The sending unit is further configured to send the first unicast information based on the updated relay UE information list.
The communication device according to claim 12, wherein the sending unit is further configured to receive the updated transfer UE information list when the first time is reached after receiving the first heartbeat information, Send a first request to the first UE.
The communication device according to any one of claims 11-13, wherein the first transfer UE information list includes a second version number; the communication device further includes a processing unit;

Wherein, the processing unit is configured to compare the first version number and the second version number, so as to confirm that the first transfer UE information list is the updated transfer UE information list based on the first version number.
The communication device according to any one of claims 11-13, wherein the receiving unit is further configured to receive a second heartbeat message sent by the first UE; the second heartbeat message includes the first - UE's device identification and third version number;

The processing unit is further configured to compare the first version number with the third version number, so as to confirm that the first transfer UE information list is the updated transfer UE information list based on the first version number.
The communication device according to any one of claims 11-15, wherein the processing unit is further configured to send the second heartbeat message if the updated heartbeat message sent by the first UE is not received within a second time. The communication state of a UE is changed from on-net to off-net, or the communication state on the communication path in which the first UE is used as the next-hop UE is changed from on-net to off-net.
The communication device according to claim 15, wherein the processing unit is further configured to fail to receive the first transit UE information list before receiving the second heartbeat message, and to receive the second At a third time after the heartbeat message, if the first transit UE information list is not received, send a second request to the first UE, where the second request is used to instruct the first UE to send the first Transfer UE information list.
The communication device according to any one of claims 11-17, wherein the first transit UE information list further includes the communication status of the second UE, and the transit hop for data transmission in the first communication path. number, and the equipment identifier UEID of the next-hop UE of the first UE in the first communication path.
The communication device according to any one of claims 11-18, wherein the first relay UE information list further includes a networking identifier of the second UE.
The communication device according to any one of claims 11-19, wherein the first unicast message includes service data, a UEID of a source user equipment, a target UEID, and a transfer UEID.

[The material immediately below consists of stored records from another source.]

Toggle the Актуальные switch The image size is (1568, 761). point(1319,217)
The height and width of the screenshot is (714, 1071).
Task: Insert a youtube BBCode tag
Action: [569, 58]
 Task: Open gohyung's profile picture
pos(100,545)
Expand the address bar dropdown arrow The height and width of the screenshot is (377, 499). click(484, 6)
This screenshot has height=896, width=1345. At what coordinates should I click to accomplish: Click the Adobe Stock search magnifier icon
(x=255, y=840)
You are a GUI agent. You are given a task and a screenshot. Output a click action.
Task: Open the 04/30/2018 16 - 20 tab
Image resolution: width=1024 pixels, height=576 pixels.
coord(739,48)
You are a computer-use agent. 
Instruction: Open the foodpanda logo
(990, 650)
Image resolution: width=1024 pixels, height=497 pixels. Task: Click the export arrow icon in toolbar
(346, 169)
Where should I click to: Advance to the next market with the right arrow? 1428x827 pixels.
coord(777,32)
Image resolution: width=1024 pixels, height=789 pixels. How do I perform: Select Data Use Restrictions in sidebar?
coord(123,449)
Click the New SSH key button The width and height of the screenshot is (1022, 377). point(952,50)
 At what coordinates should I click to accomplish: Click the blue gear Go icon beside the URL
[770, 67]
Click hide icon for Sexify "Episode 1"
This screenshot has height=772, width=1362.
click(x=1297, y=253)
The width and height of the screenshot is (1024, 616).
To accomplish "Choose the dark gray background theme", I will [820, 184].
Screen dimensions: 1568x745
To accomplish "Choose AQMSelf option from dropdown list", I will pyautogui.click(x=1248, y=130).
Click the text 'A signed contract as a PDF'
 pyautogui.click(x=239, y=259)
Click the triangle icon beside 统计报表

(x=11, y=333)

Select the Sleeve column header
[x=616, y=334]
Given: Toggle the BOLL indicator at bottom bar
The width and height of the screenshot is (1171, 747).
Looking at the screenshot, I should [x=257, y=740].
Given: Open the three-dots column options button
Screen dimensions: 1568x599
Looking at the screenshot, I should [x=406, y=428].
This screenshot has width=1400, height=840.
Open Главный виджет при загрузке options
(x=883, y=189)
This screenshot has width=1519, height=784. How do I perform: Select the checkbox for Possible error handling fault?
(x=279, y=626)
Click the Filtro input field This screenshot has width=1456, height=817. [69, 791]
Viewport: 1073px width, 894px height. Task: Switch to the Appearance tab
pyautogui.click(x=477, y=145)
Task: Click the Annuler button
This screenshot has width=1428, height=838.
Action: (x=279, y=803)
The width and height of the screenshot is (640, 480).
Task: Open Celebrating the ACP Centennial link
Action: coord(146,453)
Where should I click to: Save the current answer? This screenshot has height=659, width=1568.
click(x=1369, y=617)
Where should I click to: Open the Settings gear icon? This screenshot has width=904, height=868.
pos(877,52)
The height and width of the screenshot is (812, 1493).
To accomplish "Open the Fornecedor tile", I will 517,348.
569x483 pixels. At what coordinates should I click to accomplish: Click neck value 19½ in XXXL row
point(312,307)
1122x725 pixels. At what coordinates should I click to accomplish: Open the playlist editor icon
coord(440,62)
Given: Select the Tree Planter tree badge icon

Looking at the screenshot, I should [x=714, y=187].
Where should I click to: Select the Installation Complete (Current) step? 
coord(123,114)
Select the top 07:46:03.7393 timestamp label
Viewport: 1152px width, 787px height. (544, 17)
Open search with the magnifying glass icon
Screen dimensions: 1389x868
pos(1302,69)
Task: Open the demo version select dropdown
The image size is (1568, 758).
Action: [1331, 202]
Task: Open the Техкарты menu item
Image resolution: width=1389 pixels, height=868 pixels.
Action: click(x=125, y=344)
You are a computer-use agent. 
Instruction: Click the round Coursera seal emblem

A chip or chip system, characterized in that it includes a processing circuit and an interface circuit, the interface circuit is used to receive code instructions and transmit them to the processing circuit, and the processing circuit is used to run the code instructions to execute the The method described in any one of claims 1-10.
A computer-readable storage medium, where instructions are stored in the computer-readable storage medium, and when the instructions are run on a communication device, the communication device is made to execute the method according to any one of claims 1-10 .
A computer program product, characterized in that, when the computer program product is executed by a communication device, the communication device is made to execute the method according to any one of claims 1-10.